実習報告2013 「森里海連環学実習 I (芦生研究林-由良川-丹後海-舞鶴水産実験所コース)」

里海生態保全学分野 教授 山下 洋


 京都府の北部を流れる由良川は,京都大学芦生研究林を源流とし若狭湾西部の丹後海に注ぐ。本実習では,森林域,里域,農地,都市などの陸域の環境が,由良川の水質,生物多様性,沿岸域の生物環境にどのような影響を与えているかを分析し,川を通した森から海までを生態系の複合ユニットとして,科学的に捉える視点を育成することを目的としている。今年度は20名(本学12名;農学部6名,理学部2名,工学部1名,文学部2名,総合人間学部1名,他大学8名;岐阜大学1名,東京海洋大学1名,お茶の水大学1名,創価大学1名,山形大学1名,名城大学1名,山梨大学1名,北里大学1名)の学生が参加した。
 芦生研究林における森林構造と生態系,鹿による食害の影響やナラ枯れ被害木の観察,由良川に沿って源流域から美山,和知,綾部,福知山を経由して丹後海に注ぐ河口域までの水質(水温,塩分,電気伝導度,溶存酸素,COD,硝酸態窒素,亜硝酸態窒素,リン酸態リン,珪酸,懸濁物質)調査,魚類,水生昆虫,プランクトン,底生動物などの水生生物の採集調査および土地利用様式の調査を行った。今回は調査地点を,森林域を流れる源流(美山川),農業地帯を流れる犀川,市街地を流れ下水処理場排水が流入する和久川,および河川横断構造物の影響を見るために大野ダム湖内とその下流の和知とし,流域の土地利用やダムが,水質や水生生物の群集構造にどのような影響を与えているかを調査した。2010年度からオートアナライザーを用いた精度の高い栄養塩分析を行っており,上・中流域も含めリンや窒素濃度のデータが得られたことから,水質データの精密な解析が可能となった。また,全調査点でプランクトンネット採集を行い,支流ごとに流域環境に応じてプランクトンの組成が異なること,海水の遡上に対応して生物相が変化することなどが分かった。
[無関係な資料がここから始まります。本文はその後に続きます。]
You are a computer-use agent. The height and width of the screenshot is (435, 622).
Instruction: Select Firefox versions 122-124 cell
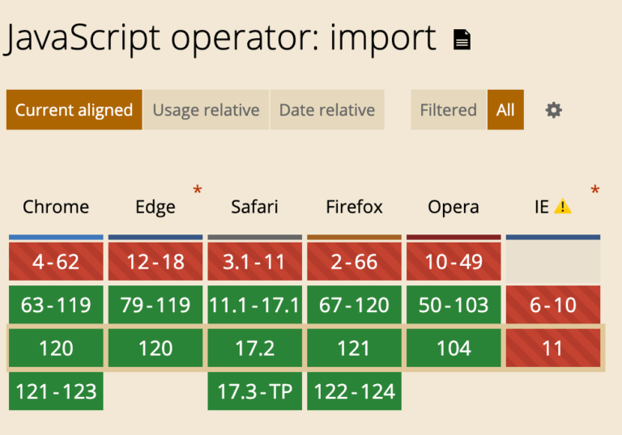354,391
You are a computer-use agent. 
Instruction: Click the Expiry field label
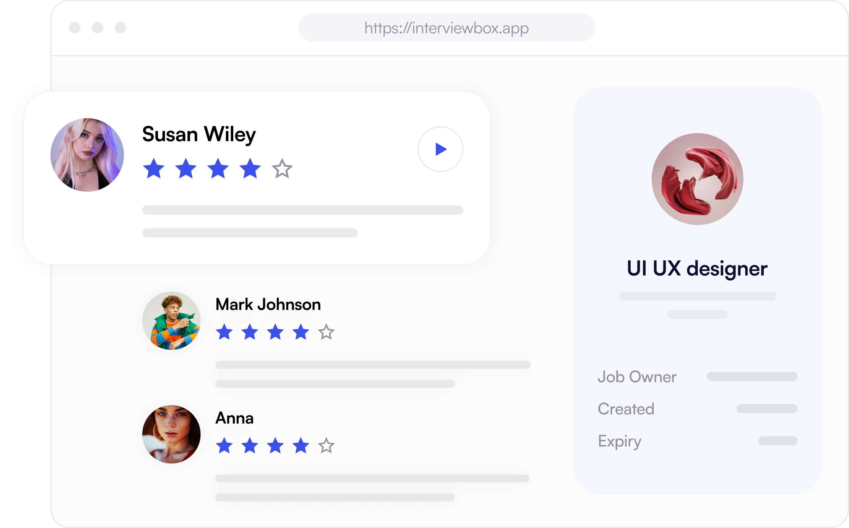point(620,442)
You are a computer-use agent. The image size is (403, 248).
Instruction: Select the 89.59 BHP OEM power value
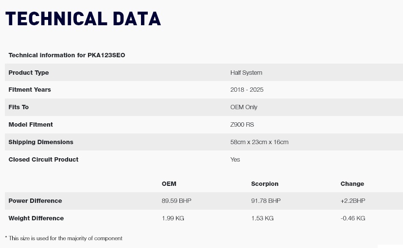point(176,200)
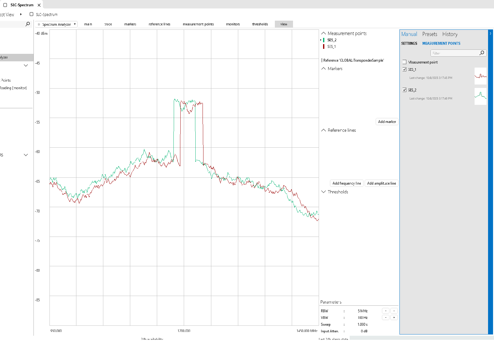This screenshot has width=494, height=342.
Task: Expand the Thresholds section
Action: click(x=324, y=192)
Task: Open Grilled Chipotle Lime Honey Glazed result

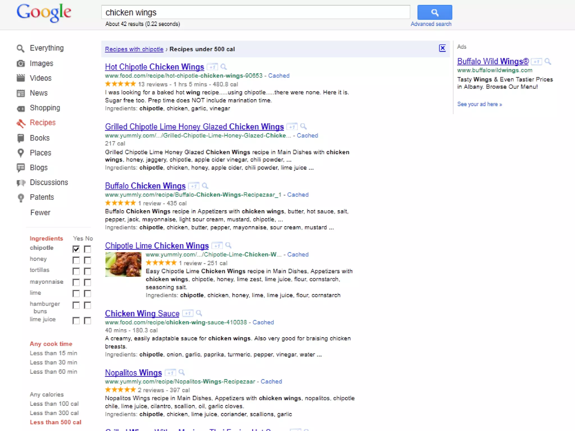Action: pyautogui.click(x=194, y=127)
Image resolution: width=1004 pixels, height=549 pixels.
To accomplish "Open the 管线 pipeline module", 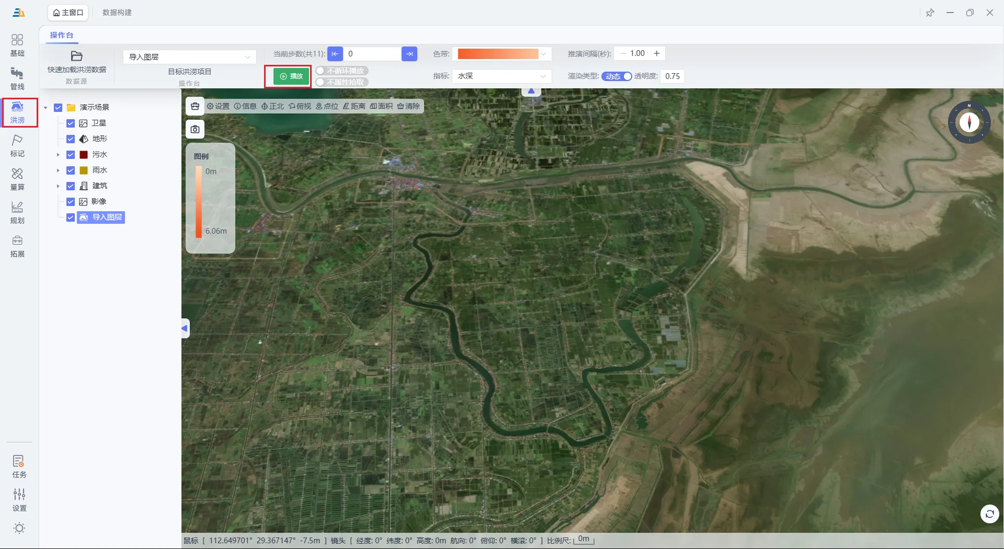I will tap(17, 79).
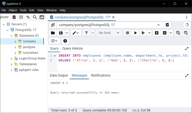Click the Explain query icon

[x=157, y=33]
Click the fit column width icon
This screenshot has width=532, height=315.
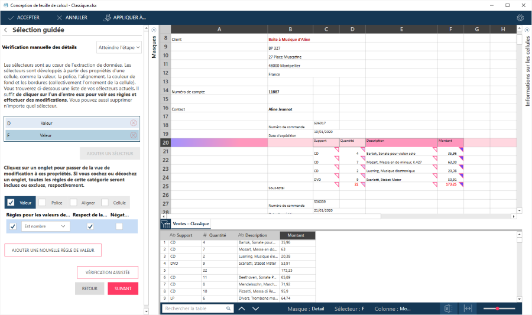tap(468, 308)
 従来,班ごとに自由に研究テーマを決める方法でデータのとりまとめを行っていたが,テーマの決定に時間がかかり分析時間が不足がちであったことから,今年度は各班にあらかじめテーマ(プランクトン,ベントス,水質,魚類,ダムの影響)を与えた。また,標本分析とデータ処理のための時間を増やすことにより,参加学生がじっくりとデータを解析しレポートを作成できるよう配慮した。